Yue Fei berada di kelompok yang pertama. Ia memimpin pasukannya untuk terus berjuang melawan pasukan Jin. Namun, penentangan datang dari Perdana Menteri Qin Hui yang memimpin kelompok untuk mewujudkan perdamaian Song Selatan dan Jin.

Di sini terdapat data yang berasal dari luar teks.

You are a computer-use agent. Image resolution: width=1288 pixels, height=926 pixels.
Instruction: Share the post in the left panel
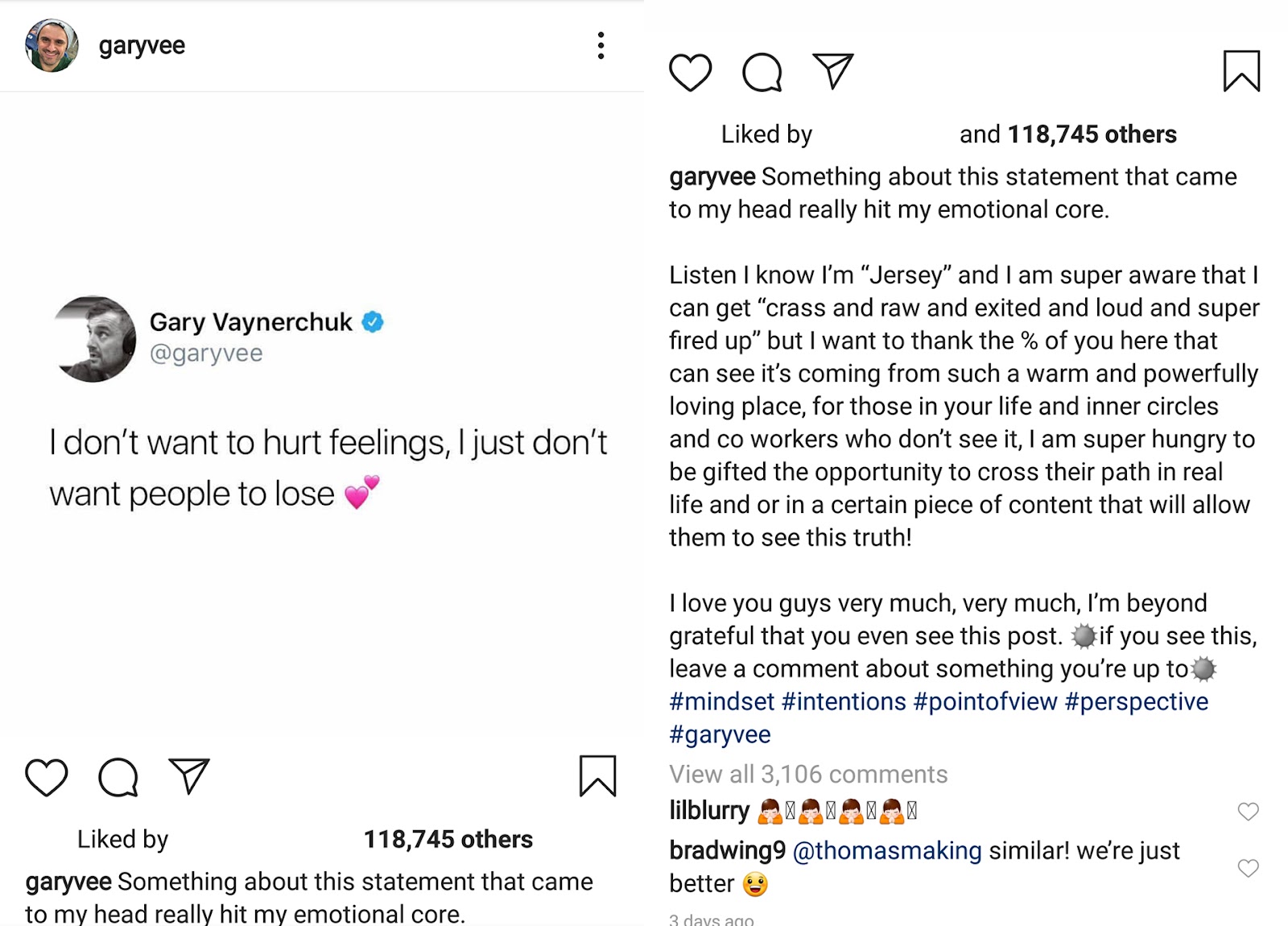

Qin Hui mengatakan kepada Kaisar Gaozong agar mengutamakan perdamaian daripada perang. Pertimbangannya didasarkan pada kondisi Dinasti Song Selatan yang belum lama berdiri dan kondisi masyarakat yang menderita akibat pertempuran. Saran Qin Hui didengar oleh Kaisar Gaozong yang kemudian memanggil kembali pasukan di bawah Yue Fei. Meski tak sepenuhnya setuju dengan keputusan kaisar, Yue Fei bersama pasukannya kembali setelah berhasil memenangkan pertempuran. Tak lama setelah itu, Yue Fei diberhentikan dari jabatannya. Ia kemudian dipenjara karena tuduhan pemberontakan.
Menurut Yinke Deng, Perdana Menteri Qin Hui memiliki andil dalam penangkapan Yue Fei. Qin Hui menghasut Zhang Jun dan Moqi Xie untuk membuat kesaksian palsu demi menjebak Yue Fei. Hidup sang jenderal pun berakhir tragis. Ia bersama putranya, Yue Yun, dan anak buahnya, Zhang Xian, dibunuh pada 1142. Pada tahun itu pula kaisar Song menandatangani perjanjian damai dengan Dinasti Jin yang dikenal dengan Kesepakatan Damai Shaoxing.
Dua puluh tahun kemudian, pada 1162 kaisar baru Song Selatan, Xiao Zong, merehabilitasi Yue Fei. Kaisar juga memerintahkan pembangunan makam dan kuil di Hangzhou sebagai bentuk penghormatan kepada sang jenderal perang. Kuil itu hingga kini masih berdiri. Selain terdapat makam Yue Fei, di kompleks itu juga terdapat patung besi Qin Hui dan istrinya yang tengah berlutut memohon ampunan kepada pria yang mereka bunuh.
Sementara itu, untuk melampiaskan kemarahan kepada Qin Hui dan istrinya, rakyat membuat dua batang roti yang digandeng lalu digoreng dan dimakan. Makanan itu kemudian dikenal dengan nama you tiao atau cah kwe.